How do you solve Contains Duplicate II on LeetCode?

Contains Duplicate II (LeetCode #219) can be solved using Brute Force or Optimal Solution. The optimal approach is Optimal Solution with O(n) time complexity and O(n) space complexity. Key insight: Using a HashMap allows for quick lookups and updates, which significantly reduces the time complexity.

What is the brute force solution for Contains Duplicate II?

The brute force approach for Contains Duplicate II is Brute Force, with O(n²) time complexity and O(1) space complexity. The brute-force approach checks every possible pair of indices in the array to see if they contain the same value and are within the specified distance. This is straightforward but inefficient for large arrays. The optimal Optimal Solution approach improves this to O(n).

What algorithm or data structure is used to solve Contains Duplicate II?

Contains Duplicate II uses the following concepts: Array, Hash Table, Sliding Window. The recommended patterns to study are: Hash Map, Array.

What are the interview tips for Contains Duplicate II?

Always clarify the problem constraints and edge cases before jumping to a solution. Think about the time and space complexity of your approach and be ready to discuss it. Practice explaining your thought process clearly as you code, as communication is key in interviews.

What are common mistakes when solving Contains Duplicate II?
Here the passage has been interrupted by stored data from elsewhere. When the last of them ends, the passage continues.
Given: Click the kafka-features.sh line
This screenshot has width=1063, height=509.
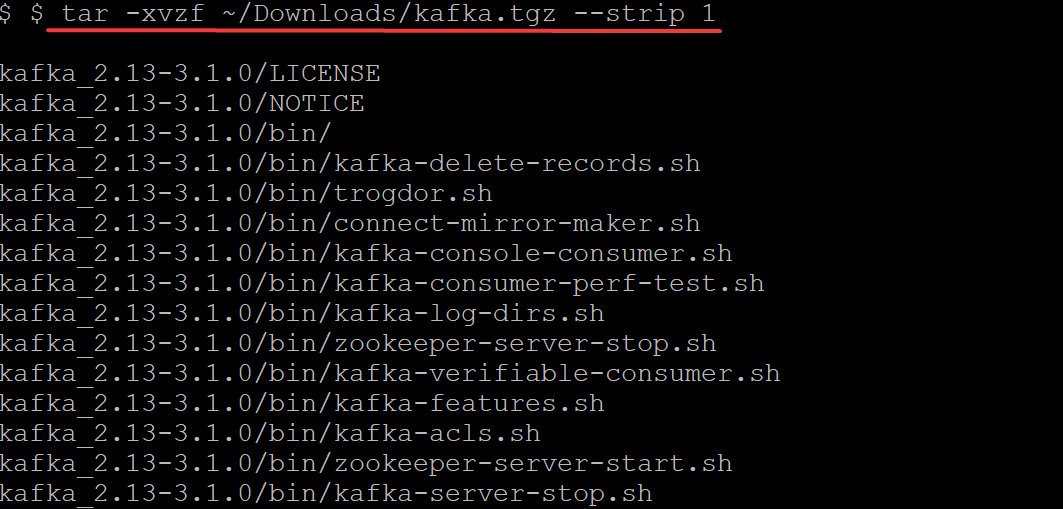Looking at the screenshot, I should click(x=302, y=403).
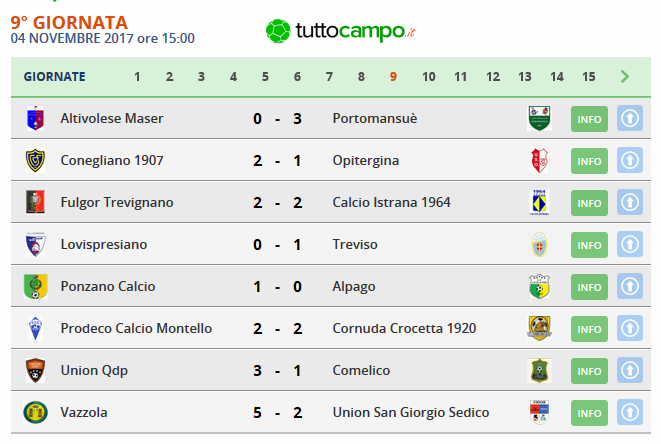The height and width of the screenshot is (444, 661).
Task: Click the Treviso team crest
Action: point(539,245)
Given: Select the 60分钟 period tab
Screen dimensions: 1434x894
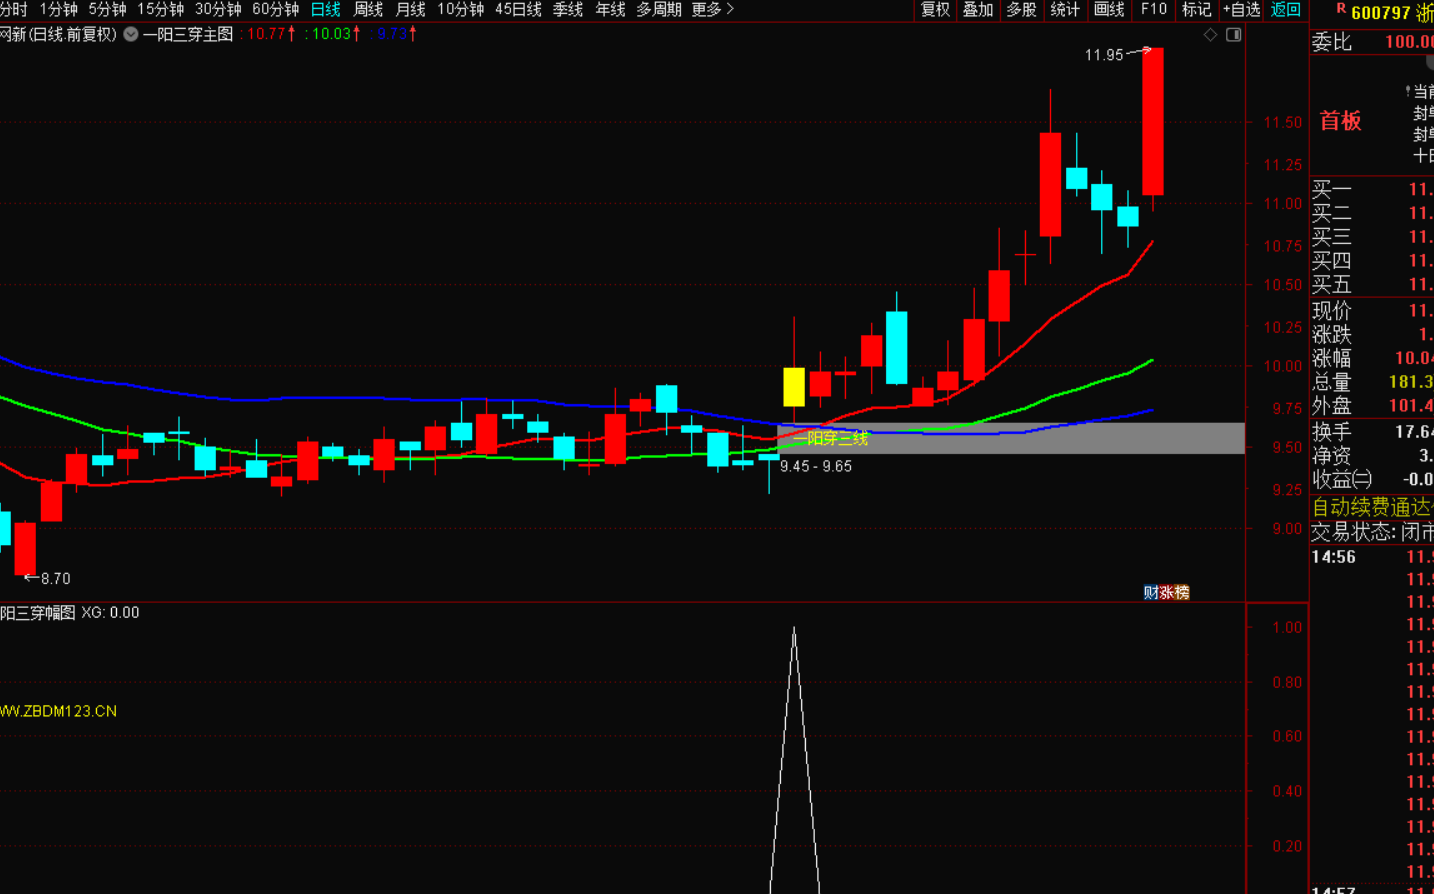Looking at the screenshot, I should [x=275, y=9].
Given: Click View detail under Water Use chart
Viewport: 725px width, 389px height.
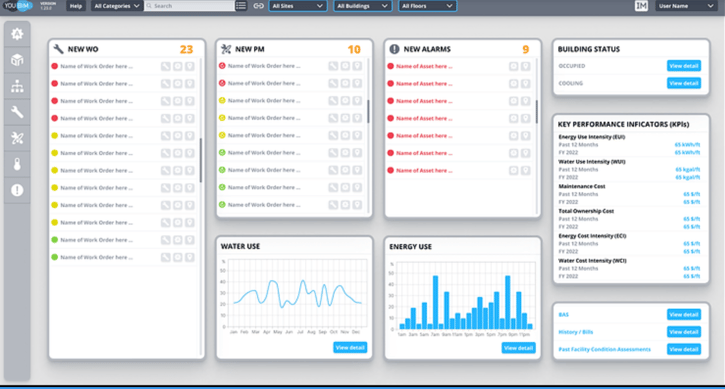Looking at the screenshot, I should coord(350,347).
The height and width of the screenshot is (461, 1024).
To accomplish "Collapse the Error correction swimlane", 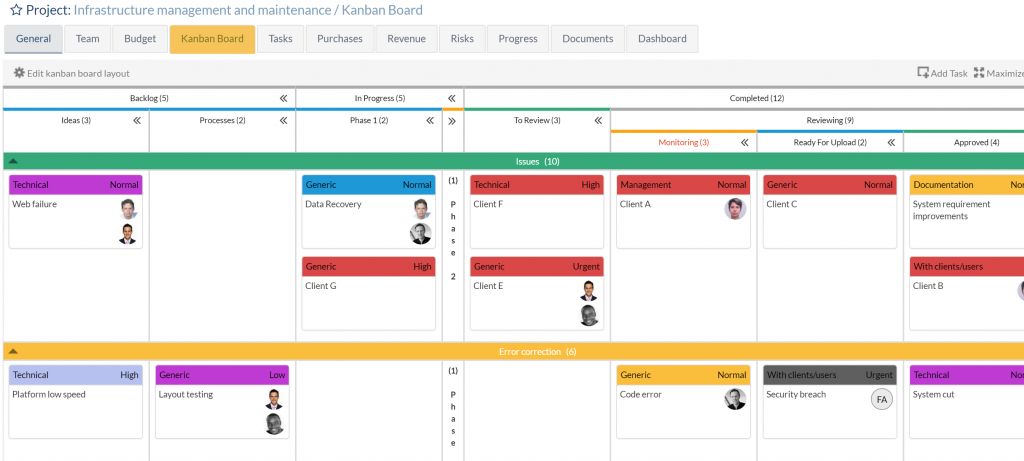I will (x=12, y=351).
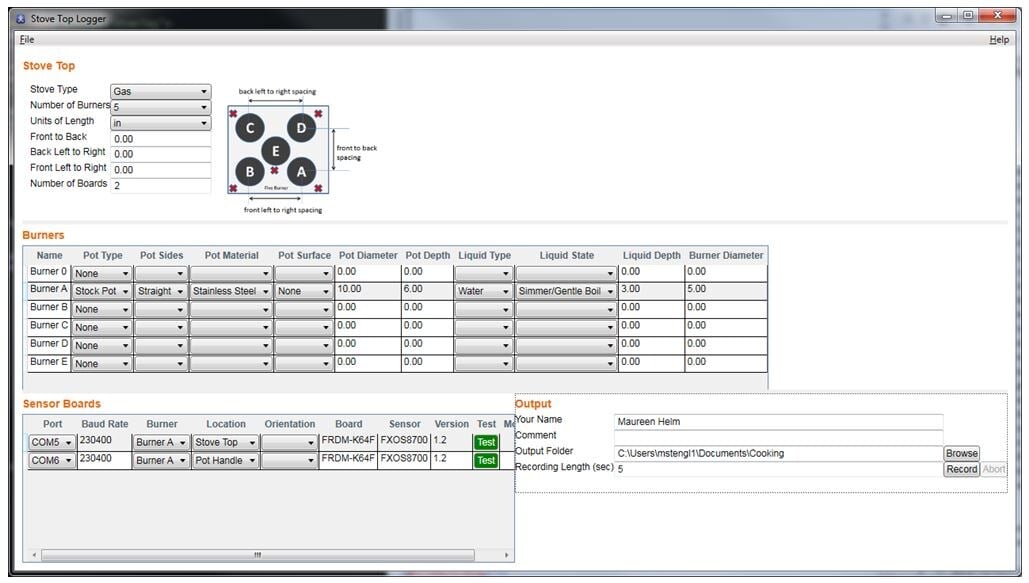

Not considering the case where k = 0, which means we need to find the same element at the same index. Failing to update the index in the HashMap correctly.

#219

Contains Duplicate II

Easy

ArrayHash TableSliding WindowHash MapArray

LeetCode ↗

Approaches

Brute ForceOptimal

Complexity Comparison

	Brute Force	Optimal Solution★
Time	O(n²)	O(n)
Space	O(1)	O(n)

💡

Intuition

Time O(n)Space O(n)

Using a HashMap allows us to keep track of the indices of elements as we iterate through the array. This way, we can quickly check if we've seen the same element within the required index distance.

⚙️

Algorithm

5 steps

1Step 1: Initialize a HashMap to store the last index of each element.
2Step 2: Loop through the array with index i.
3Step 3: For each element, check if it exists in the HashMap. If it does, check the difference between the current index and the stored index.
4Step 4: If the difference is less than or equal to k, return true. Update the HashMap with the current index for that element.
5Step 5: If no such pair is found after checking all elements, return false.

solution.py7 lines

1def containsNearbyDuplicate(nums, k):
2    index_map = {}
3    for i, num in enumerate(nums):
4        if num in index_map and i - index_map[num] <= k:
5            return True
6        index_map[num] = i
7    return False

ℹ

Complexity note: The time complexity is O(n) because we only loop through the array once. The space complexity is O(n) due to the HashMap storing indices.

1Using a HashMap allows for quick lookups and updates, which significantly reduces the time complexity.
2Understanding the problem constraints helps in choosing the right data structure.

Solutions and explanations are original Tejav content. Problem titles © LeetCode — use the LeetCode button above for the full problem statement.